*** GIVEN INFORMATION

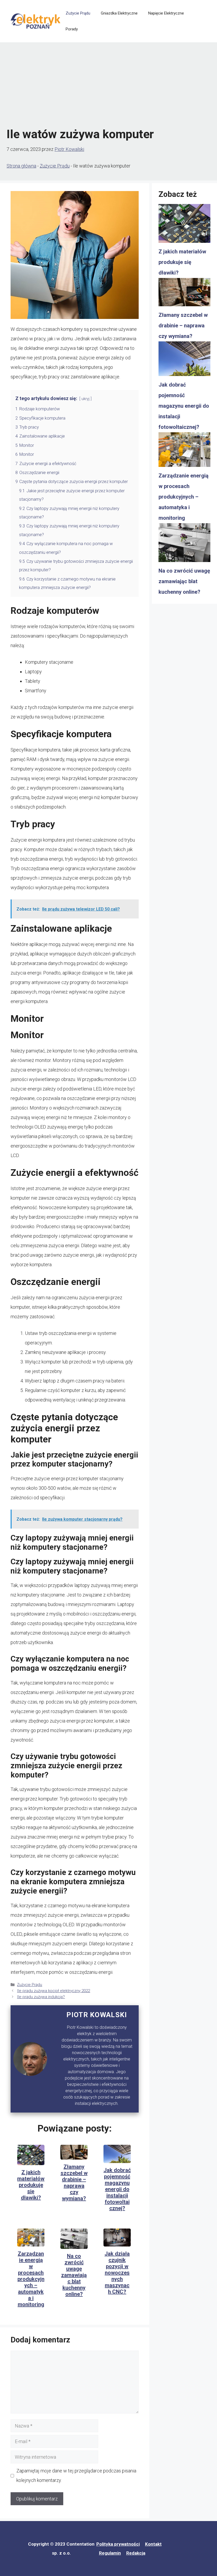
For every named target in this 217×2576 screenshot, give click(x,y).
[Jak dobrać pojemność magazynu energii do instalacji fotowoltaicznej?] (184, 360)
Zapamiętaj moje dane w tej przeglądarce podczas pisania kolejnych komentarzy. (76, 2475)
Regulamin (110, 2553)
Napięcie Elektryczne (166, 13)
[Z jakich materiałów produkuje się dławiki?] (184, 225)
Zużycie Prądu (78, 13)
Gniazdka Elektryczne (119, 13)
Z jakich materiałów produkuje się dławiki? (30, 2185)
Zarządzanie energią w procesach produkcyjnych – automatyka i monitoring (30, 2279)
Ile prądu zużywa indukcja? (41, 1996)
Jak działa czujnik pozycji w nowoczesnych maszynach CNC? (117, 2272)
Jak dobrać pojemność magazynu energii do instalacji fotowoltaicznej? (117, 2189)
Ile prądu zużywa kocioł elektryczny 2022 (53, 1990)
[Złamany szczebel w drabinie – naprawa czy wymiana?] (184, 294)
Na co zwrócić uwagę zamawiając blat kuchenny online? (74, 2275)
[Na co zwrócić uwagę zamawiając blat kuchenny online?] (184, 544)
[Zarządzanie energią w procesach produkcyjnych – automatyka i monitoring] (184, 451)
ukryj (85, 399)
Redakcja (135, 2553)
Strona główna (21, 166)
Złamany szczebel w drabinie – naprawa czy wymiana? (74, 2183)
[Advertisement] (108, 85)
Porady (72, 29)
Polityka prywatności (118, 2544)
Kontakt (153, 2544)
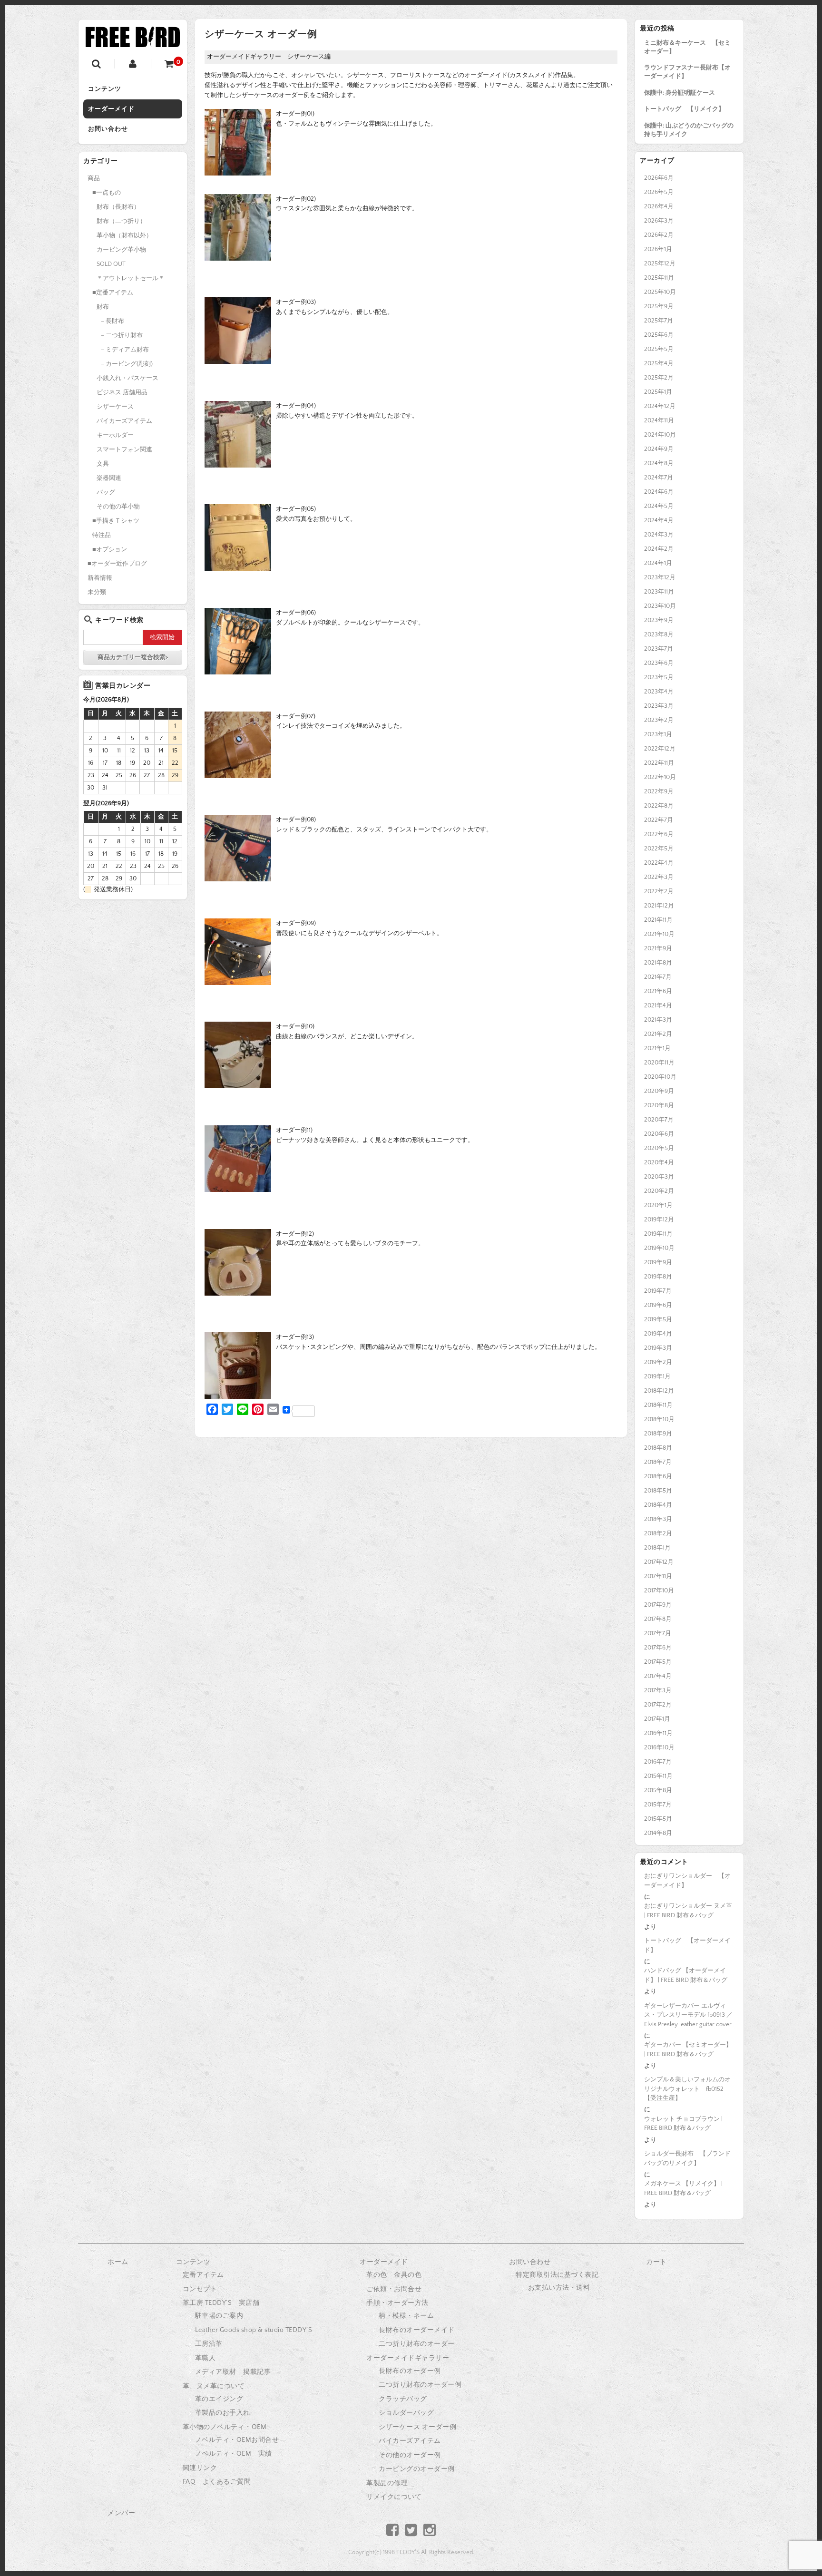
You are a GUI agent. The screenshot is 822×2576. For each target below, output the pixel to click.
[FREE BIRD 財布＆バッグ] (133, 39)
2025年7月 (658, 320)
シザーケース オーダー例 (417, 2427)
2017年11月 (658, 1576)
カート (656, 2262)
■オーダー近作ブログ (117, 563)
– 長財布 (112, 321)
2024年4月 (659, 520)
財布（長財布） (118, 207)
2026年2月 (659, 235)
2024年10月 (660, 434)
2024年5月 (659, 506)
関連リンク (200, 2468)
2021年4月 (658, 1005)
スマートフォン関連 (124, 449)
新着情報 (100, 578)
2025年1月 (658, 392)
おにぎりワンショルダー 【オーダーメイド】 (687, 1881)
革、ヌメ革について (214, 2386)
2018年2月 (658, 1533)
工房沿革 (209, 2344)
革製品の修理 (387, 2483)
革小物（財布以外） (124, 235)
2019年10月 (659, 1248)
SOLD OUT (111, 264)
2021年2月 (658, 1034)
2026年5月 (659, 192)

******

= EXERCISE OBJECTIVE =
Each of the lines from the one holding "2024年10月 (660, 434)" through the final line of the entries is to be set down exactly, and no others.

= ANSWER FOR THIS EXERCISE =
2024年10月 (660, 434)
2024年5月 (659, 506)
関連リンク (200, 2468)
2021年4月 (658, 1005)
スマートフォン関連 (124, 449)
新着情報 (100, 578)
2025年1月 (658, 392)
おにぎりワンショルダー 【オーダーメイド】 (687, 1881)
革、ヌメ革について (214, 2386)
2018年2月 (658, 1533)
工房沿革 (209, 2344)
革製品の修理 (387, 2483)
革小物（財布以外） (124, 235)
2019年10月 (659, 1248)
SOLD OUT (111, 264)
2021年2月 (658, 1034)
2026年5月 (659, 192)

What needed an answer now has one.